Ms. MARY JO DOZIER (Resident, Clarksville): I know they can't take them all out at once, but instead of sending men over, like I heard this morning on the news, they're sending more troops, I think they ought to be trying to get them out. We've lost too many fine young men to put up for something like those people over there. I think they're nutty and fruitcakes.

WEINER: Even those residents of Clarksville who support the war, and there's still plenty who do, are ambivalent.

Mr. RAY BALTHORPE(ph) (Resident, Clarksville): Well, we all want them to get out, but I think they've started something and they do need to finish.

WEINER: Ray Balthorpe has lived in Clarksville for most of his 58 years.

Mr.
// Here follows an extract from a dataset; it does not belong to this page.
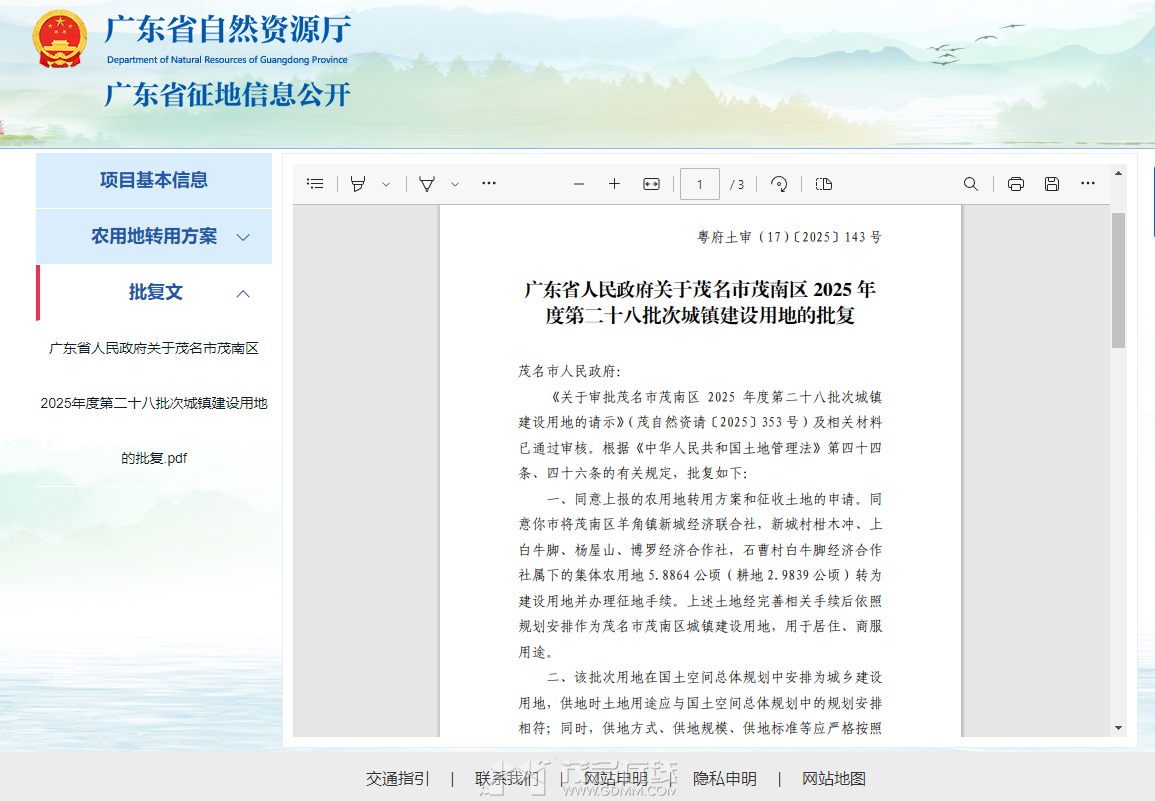The image size is (1155, 801).
Task: Rotate the PDF page
Action: [779, 184]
BALTHORPE: I just feel like it is the right thing that we are doing and we sure don't want to become a nation that starts something and then pulls out, a nation that never finishes anything, a nation that there people really want freedom and we leave them dangling.
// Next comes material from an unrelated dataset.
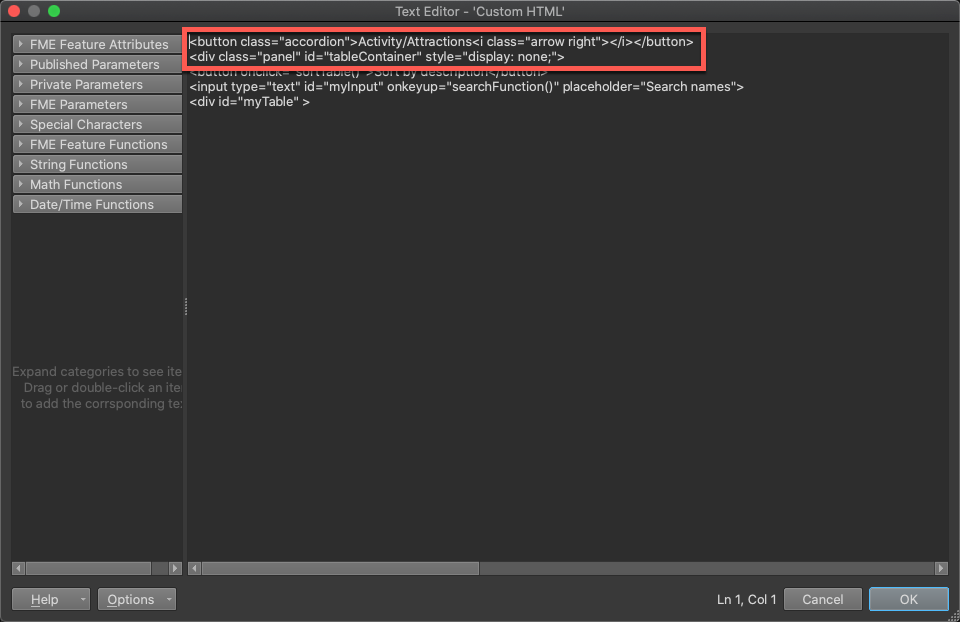Cancel the Custom HTML editor
960x622 pixels.
[x=822, y=599]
WEINER: Across town at Mugsy's Coffee Shop, a former soldier is curled up on an overstuffed chair with his laptop. He did three tours of duty in Iraq, but recently decided to get out of the Army. He lost one friend to an IED and the reenlistment bonus the Army was offering wasn't enough. His name is Vincent.

He's still in the Army Reserves, so he didn't want to use his last name. Soldiers, even reserve soldiers, aren't supposed to talk to the media without permission. In a few words, Vincent sums up the dilemma facing Clarksville and the nation.

VINCENT (Former Army Soldier): That's a lose-lose situation. If you pull out you lose. If you stay you lose. If you pull out, all the soldiers that died, all the soldiers that were injured and everything, I mean, what did they die for? I mean, why did that soldier just lose his leg?

WEINER: But stay in Iraq, says Vincent, and surely more soldiers will die and surely Clarksville will lose another of it's own.

Eric Weiner, NPR News, Clarksville, Tennessee.